WASHINGTON, December 29. /TASS/. Washington will not be able to implement its plan to seize Russia’s assets frozen in the West for use in Ukraine without consent from European countries some of which currently doubt if such a move would be justifiable, Josh Rogin, a columnist for The Washington Post (WaPo), wrote on Thursday.
"The [US President Joe] Biden administration is finally warming to the idea of using Russia’s frozen assets to pay for Ukraine’s reconstruction," Rogin wrote in his opinion piece. "Behind the scenes, the White House has been involved in a long internal policy debate, extensive diplomatic outreach and simultaneous negotiations with Capitol Hill as it inches closer to publicly embracing the idea," he added. According to Rogin, "There is legitimate concern inside the Treasury and State departments about seizing foreign sovereign assets, even under these conditions."
Rogin quoted officials as telling him that "only about 2% of those funds are held inside the United States," with the bulk of Russia’s frozen assets being in Belgium and Switzerland. "And there is resistance in Europe, especially in Berlin, about whether the move is justifiable under international law and whether it might undermine confidence in the euro. The Biden administration is centering its diplomatic efforts around the Group of Seven and has called on those countries to come up with a way forward by the end of February, Rogin continued.
"Administration officials told me that without European buy-in, the plan won’t work. That’s true," the WaPo columnist said. According to him, passing the so-called Repo Act that would grant the US president authority to seize Russian sovereign assets frozen inside the country would show that the United States is "deadly serious" on the issue, thereby "possibly inducing fence-sitting allies to fall in line."

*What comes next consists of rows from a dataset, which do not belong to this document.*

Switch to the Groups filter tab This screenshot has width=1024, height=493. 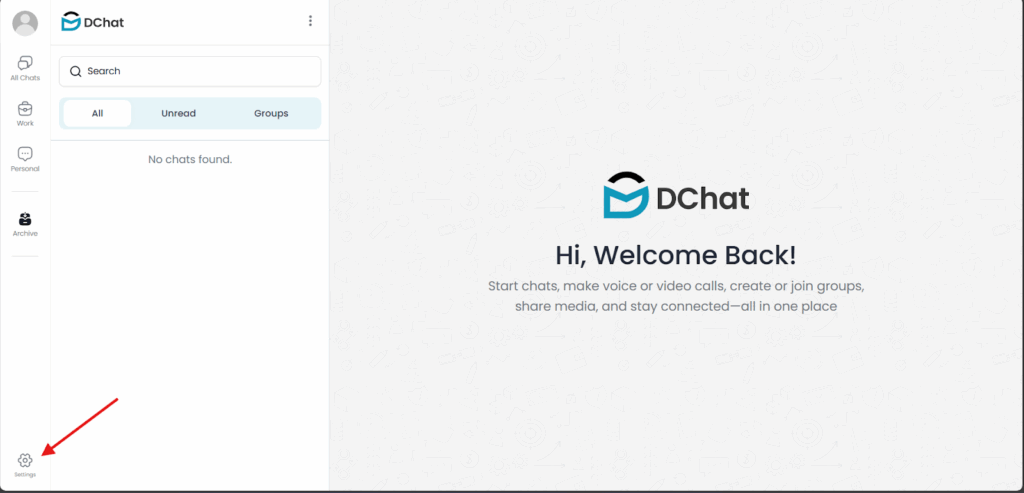[x=271, y=113]
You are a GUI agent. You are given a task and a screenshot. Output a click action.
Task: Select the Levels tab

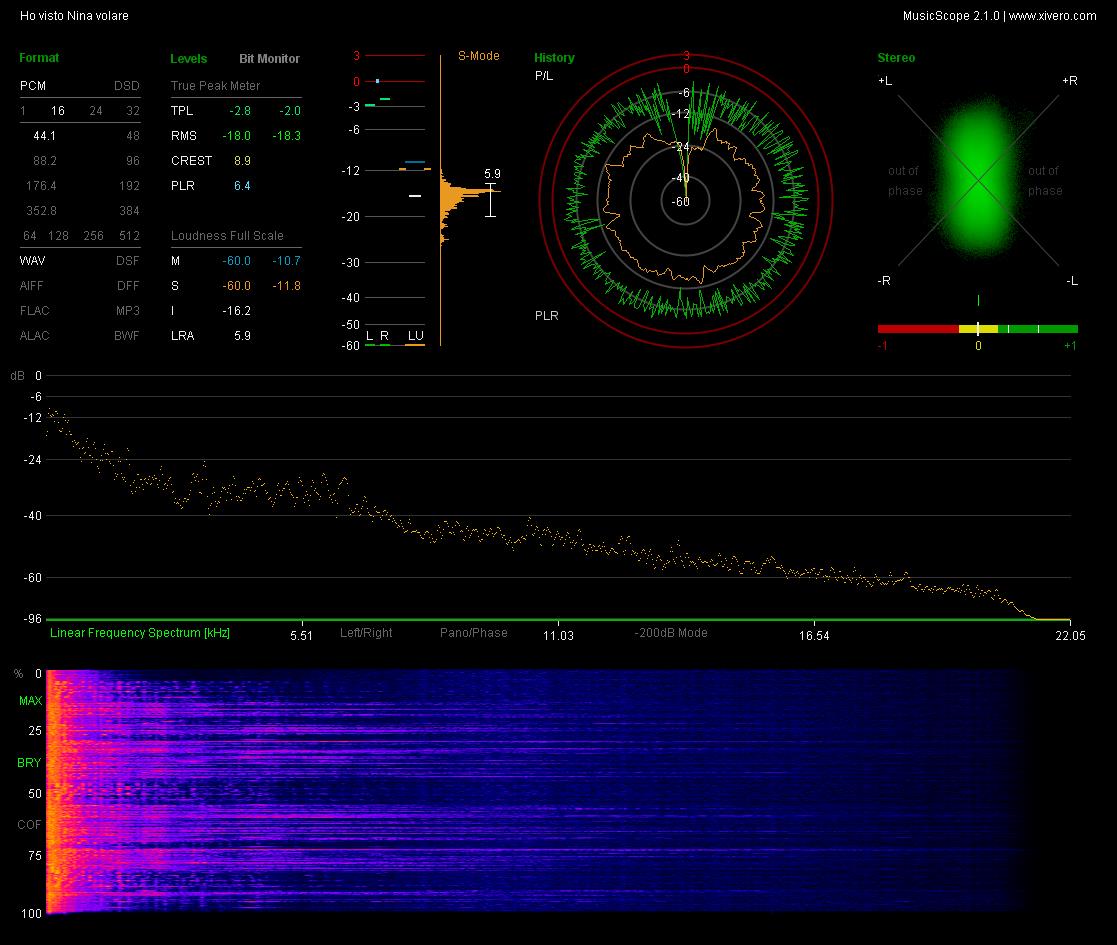(189, 58)
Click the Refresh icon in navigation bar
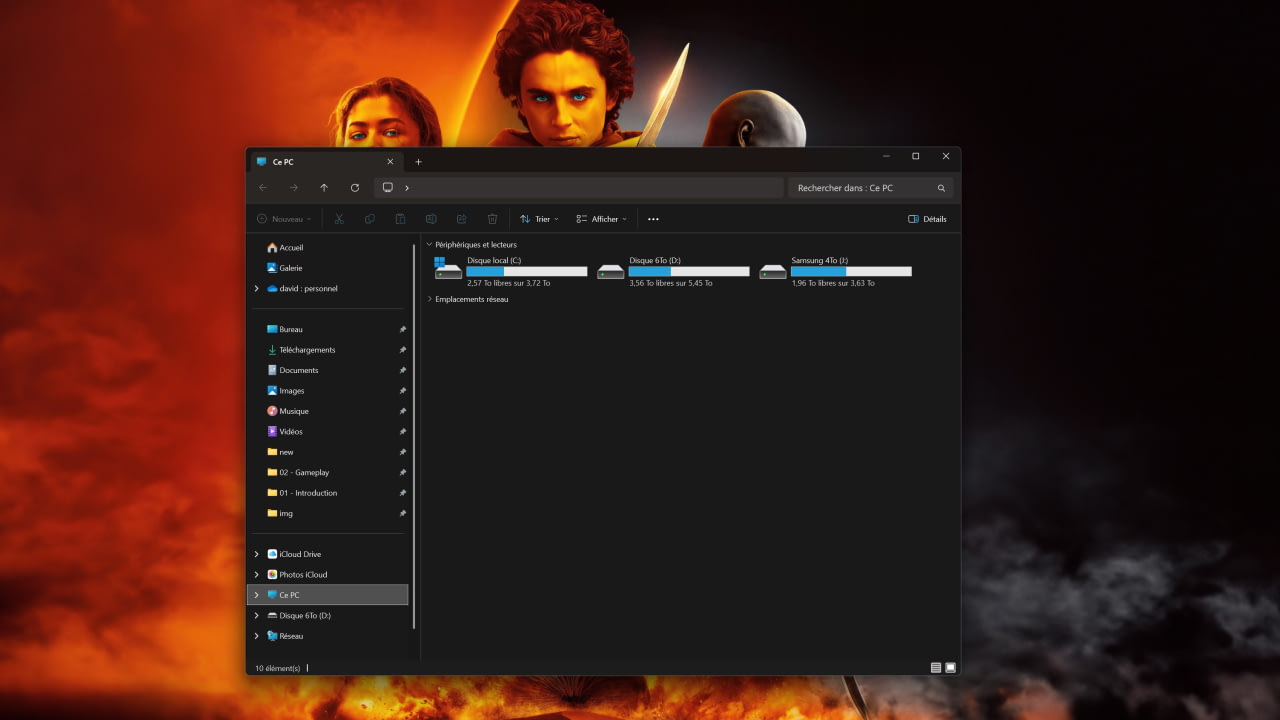This screenshot has width=1280, height=720. 354,188
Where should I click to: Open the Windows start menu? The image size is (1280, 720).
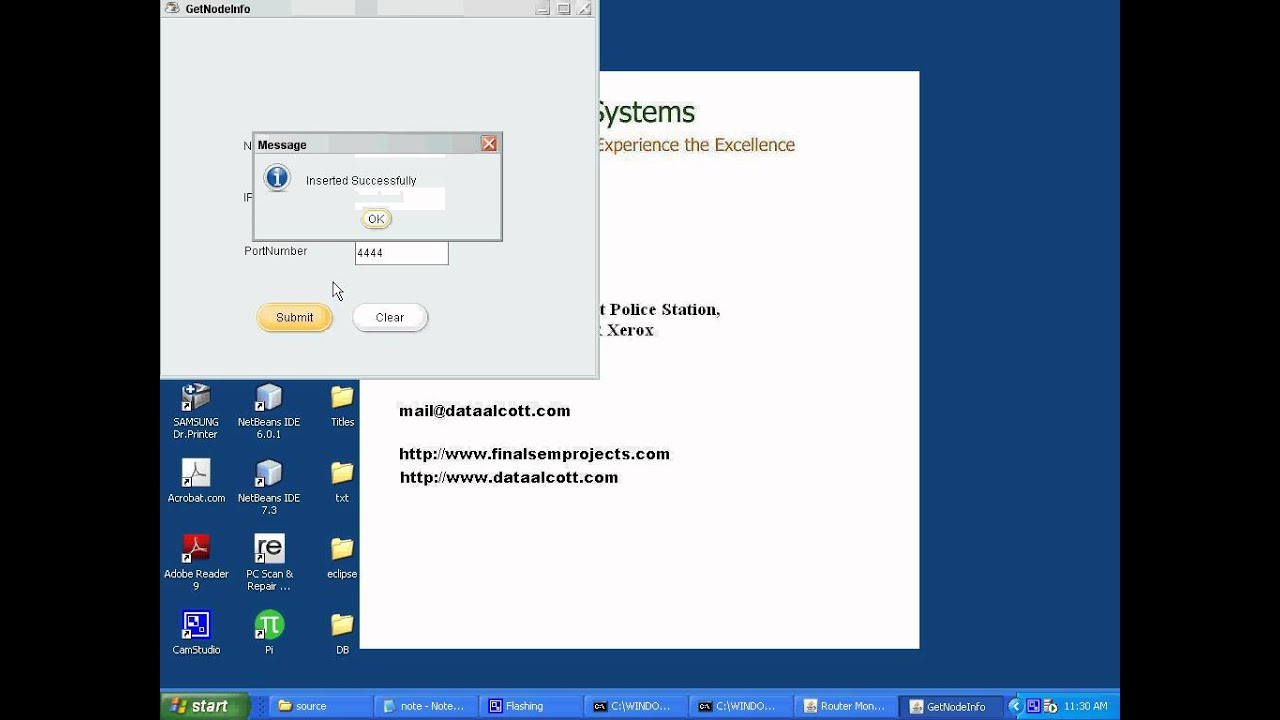[x=205, y=706]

"The White House wants to maintain the flexibility to give Russia back the assets if [Russian President Vladimir] Putin compensates Ukraine on his own," Rogin maintained. "Although that is unlikely, it bolsters the argument that the West is not taking Russia’s money — that it’s using it as a down payment on Russia’s future international obligations to Ukraine," he said. Meanwhile, "without Russia’s seized assets, Ukraine could lose its ability to survive as a functioning country," the columnist concluded.